Unfortunately, any urge to celebrate this important win is tempered by news of last night’s fatal bike collision Downtown — sources at City Hall tell me police have ruled out road rage as the cause — as well as news of two other SoCal cycling fatalities, and confirmation of the previously reported fatality in Santa Maria earlier this week.

I’ll try to catch up will all the news as quickly as I can.

Meanwhile, come out and join the LACBC Board of Directors at our annual public meeting at the Encino Velodrome to celebrate the victory and discuss what we can do to prevent more tragedies.
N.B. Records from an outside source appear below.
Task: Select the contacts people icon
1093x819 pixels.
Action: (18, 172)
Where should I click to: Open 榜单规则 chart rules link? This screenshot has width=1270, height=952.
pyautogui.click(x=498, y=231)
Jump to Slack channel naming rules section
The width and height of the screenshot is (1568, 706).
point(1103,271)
BAC Chair Emeritus Alex Baum and Councilmember Bill Rosendahl take questions surrounded by cyclists after the unanimous vote.


  1. Mike says:

    The effective date is a matter of law under the L.A. City Charter (§§ 250-252). The mayor has 10 days to sign it. It then has to be published by the city clerk. Publication occurs by publishing it in a daily paper unless the ordinance provides otherwise. This particular ordinance give the additional option of posting it for 10 days in three named locations. The ordinance becomes effective 31 days after publication. So we’re probably talking about 5-6 weeks.

  2. […] the ordinance from the week – LAist (twice), Curbed LA, LA Now, The Source, Streetsblog LA, Biking in LA, LA Daily News (re-run in the Contra Costa Times), and Blog Downtown.  We’ll add more links […]

  3. Cyclelicious says:

    […] Los Angeles law allows cyclists to take civil action against motorists who threaten them. More at Streetsblog […]

  4. Wes Oishi says:

    Alex Baum looks good. He and Raymond Fouquet (founder of La Grange) are best of friends and would sit together at every Saturday race at Encino Velodrome. He’s done more for bike riding than anyone……and keeps on going! Amazing gentleman.

    • bikinginla says:

      You’re right about Alex. He got a couple of very well-deserve shout outs during the council session from Rosendahl and LaBonge.

  5. True Freedom says:

    I mounted a GoPro Hero HD cam on my bike. Now, if there are ever any issues, I’ll have irrefutable evidence in the form of HD video.

    • Louie says:

      (Laughing.) Me too! I was going to post about it but didn’t want to sound too much like an advertisment. I was debating if I should wear it on my helmet (so I can point it where I need to) or mount it rearward facing on my seatpost (since 80% of all collisions come from the rear- Thanks for that info Ted). But I broke down, sucked it up & bought a second Hero and covered both bases.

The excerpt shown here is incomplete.